§ Goal of the exercise
Give a bare count of the lines with "agent" in the material below.

+ + + +

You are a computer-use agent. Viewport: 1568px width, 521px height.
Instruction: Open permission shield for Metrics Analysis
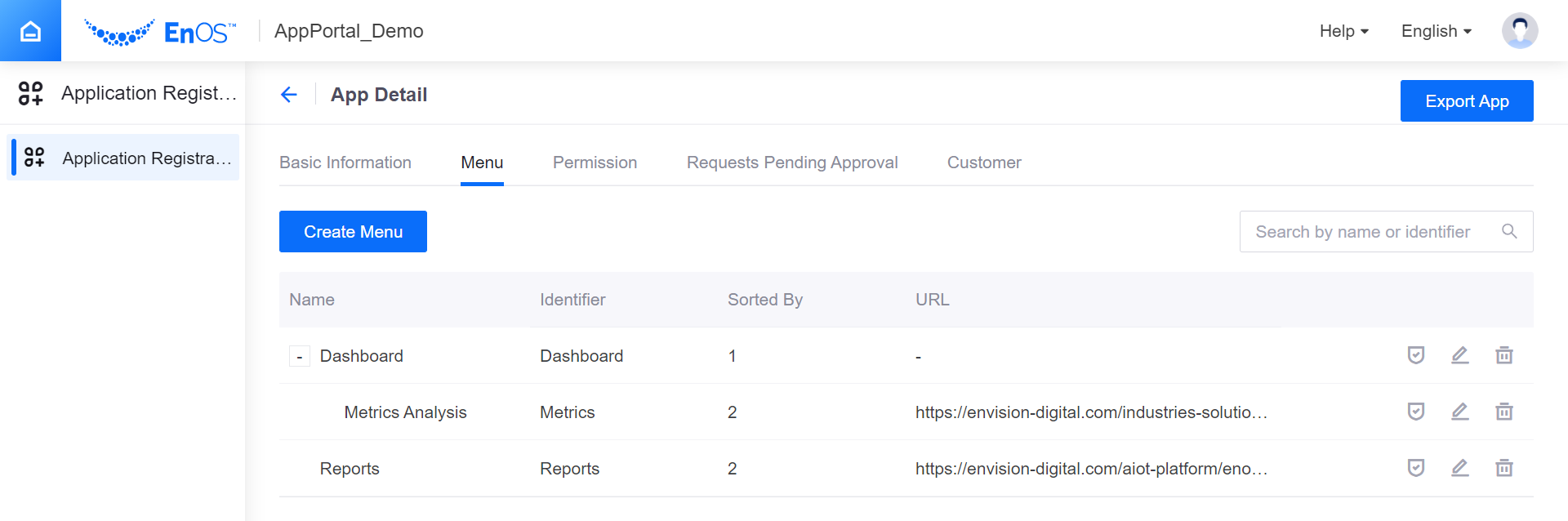point(1415,412)
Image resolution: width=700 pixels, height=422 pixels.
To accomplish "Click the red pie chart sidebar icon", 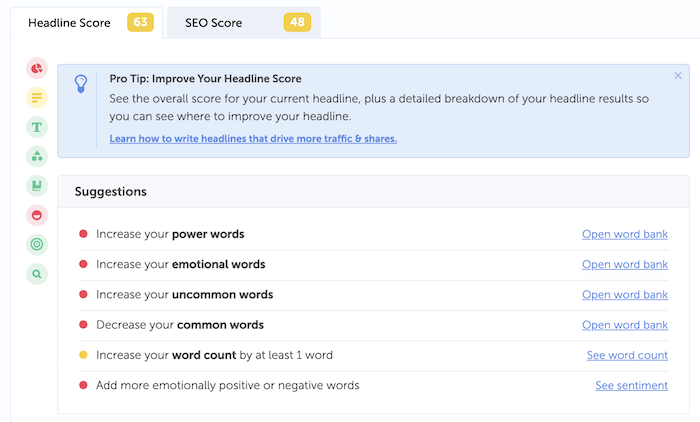I will click(37, 68).
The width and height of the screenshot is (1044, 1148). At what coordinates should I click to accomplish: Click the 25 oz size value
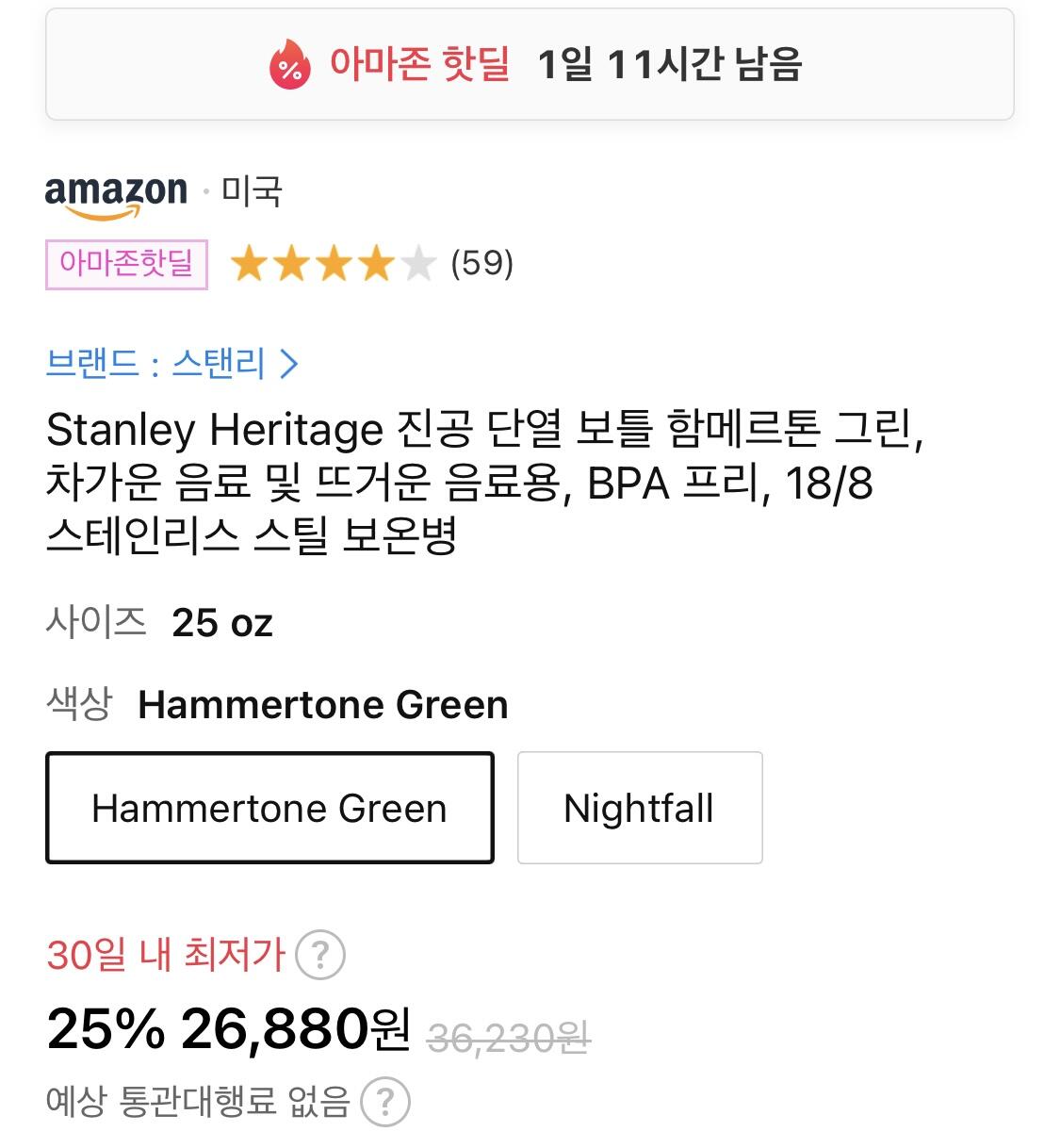point(222,623)
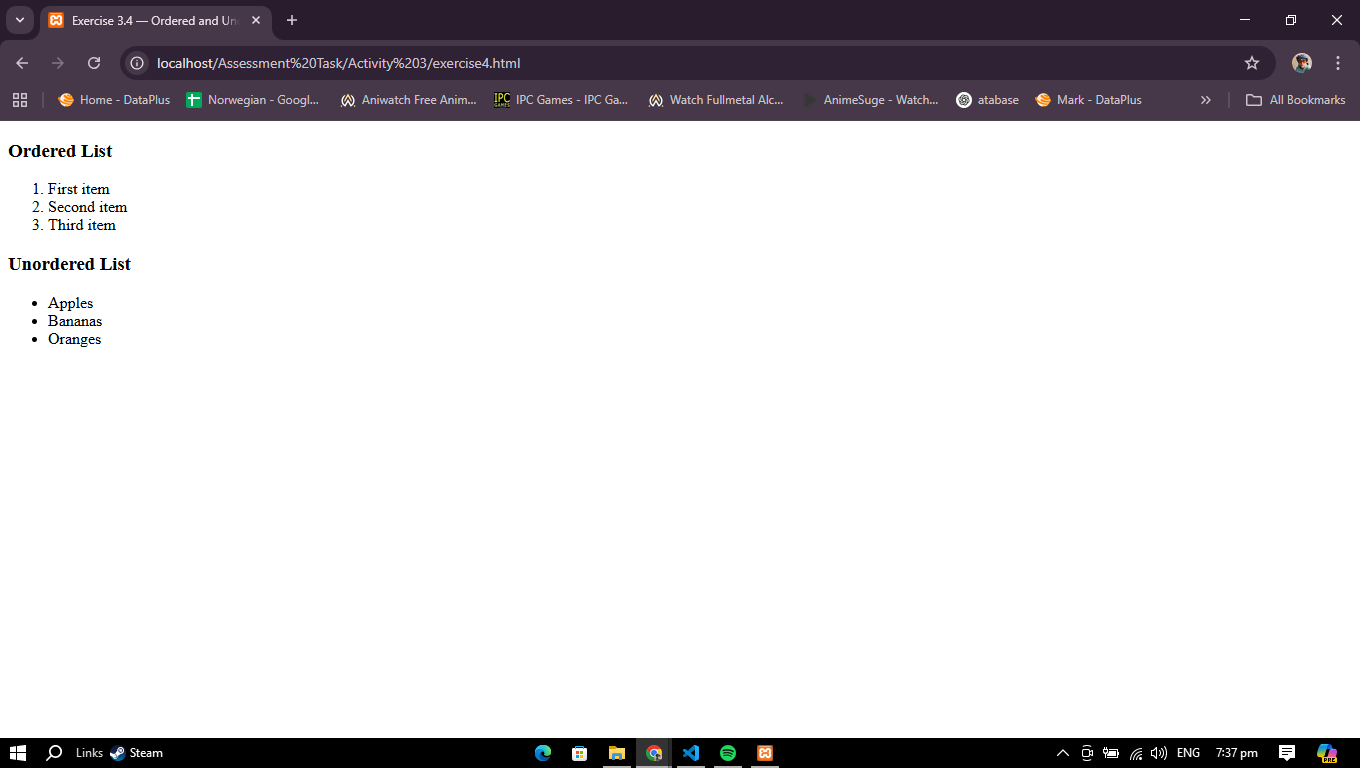Open a new browser tab
This screenshot has height=768, width=1360.
pyautogui.click(x=292, y=20)
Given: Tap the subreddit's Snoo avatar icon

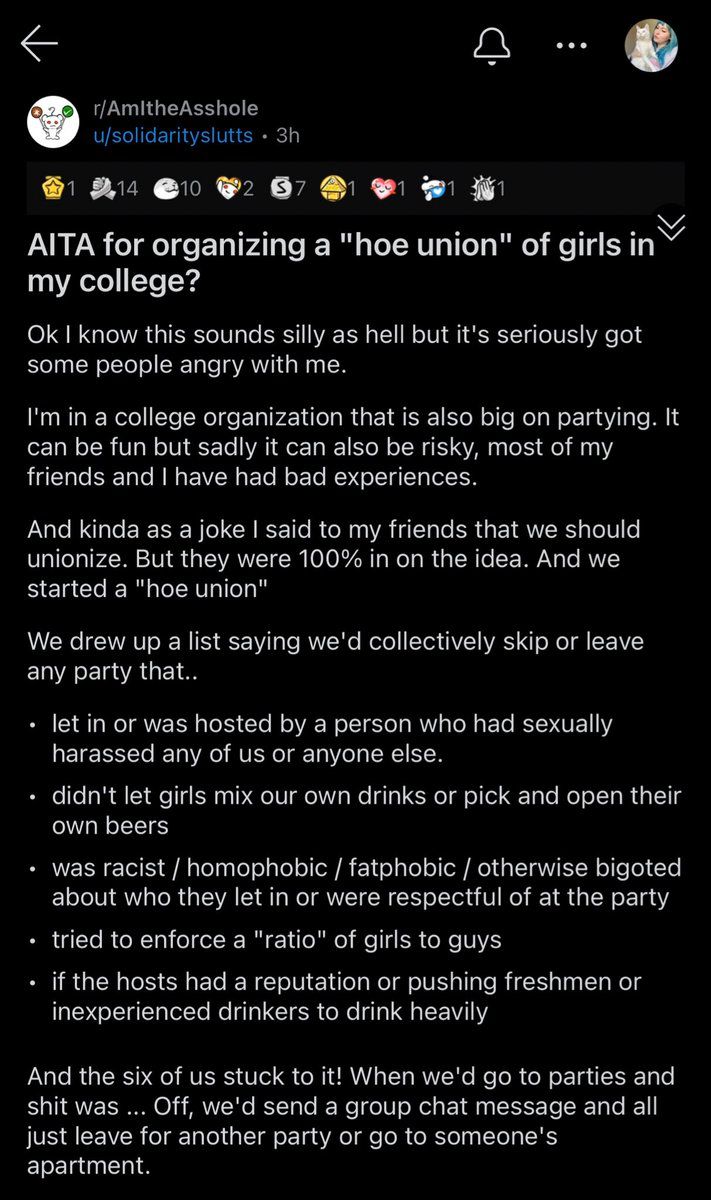Looking at the screenshot, I should pos(53,122).
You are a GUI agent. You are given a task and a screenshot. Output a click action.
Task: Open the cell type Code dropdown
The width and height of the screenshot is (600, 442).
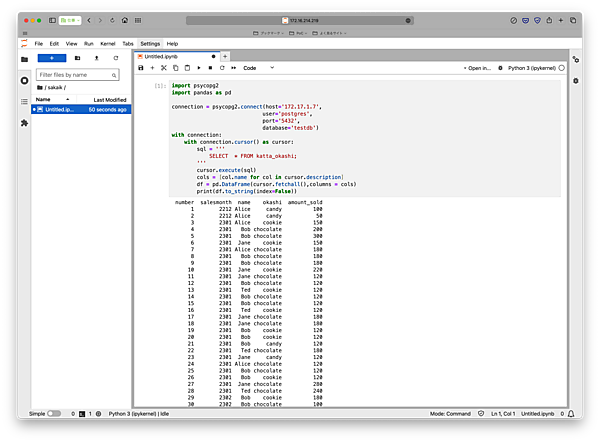(x=254, y=68)
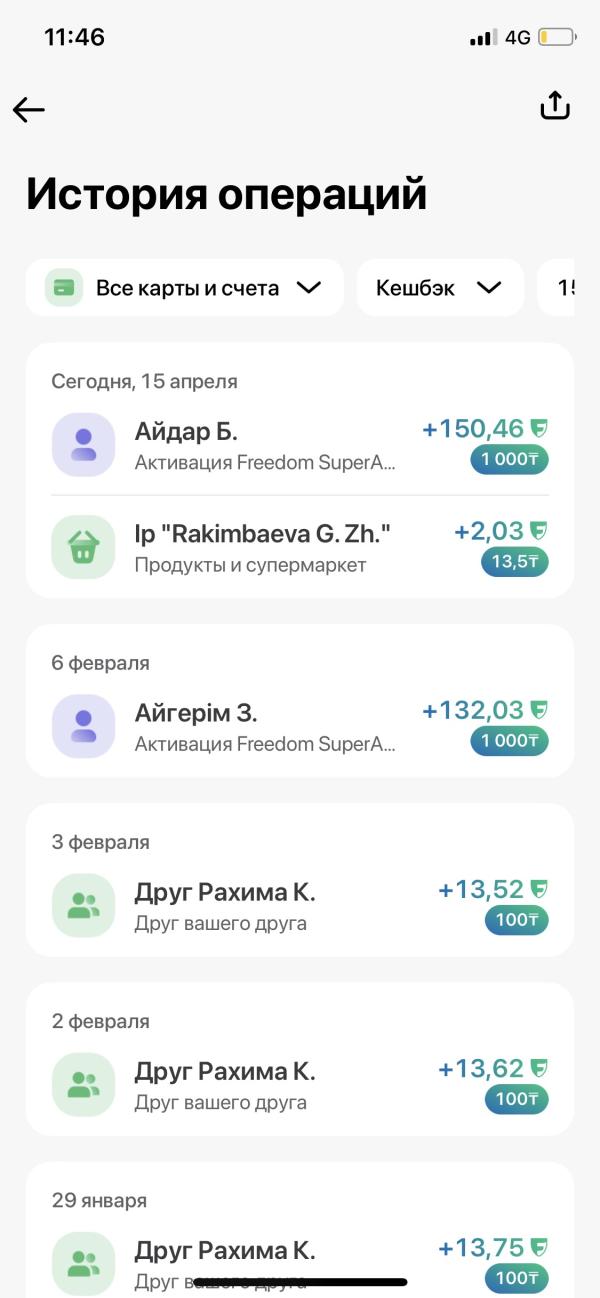Screen dimensions: 600x1298
Task: Tap Айгерім З. purple person avatar
Action: (84, 726)
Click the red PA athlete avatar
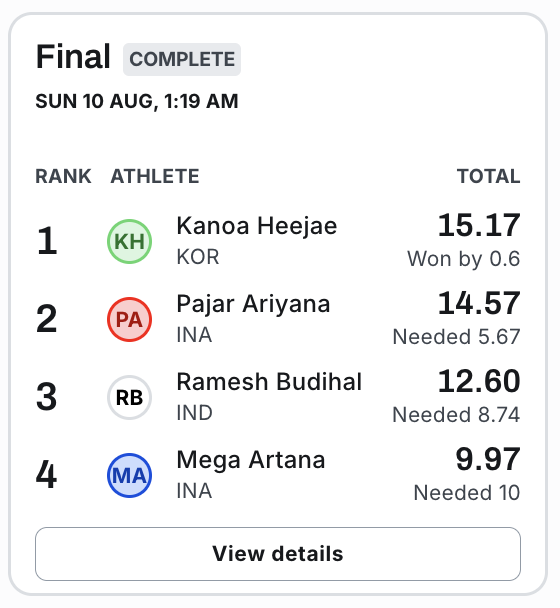 tap(129, 319)
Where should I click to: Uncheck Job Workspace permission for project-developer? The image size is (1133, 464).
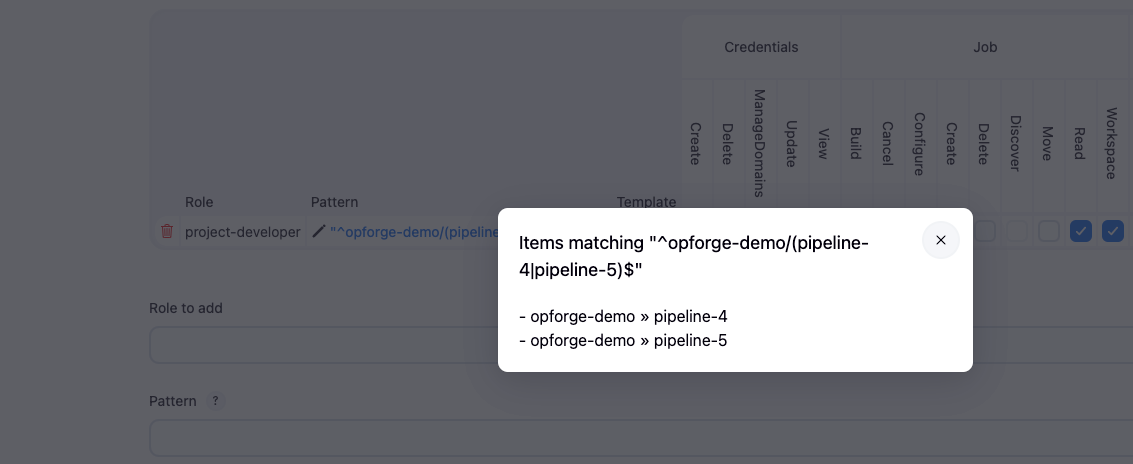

+ + + +

§ Answer section
2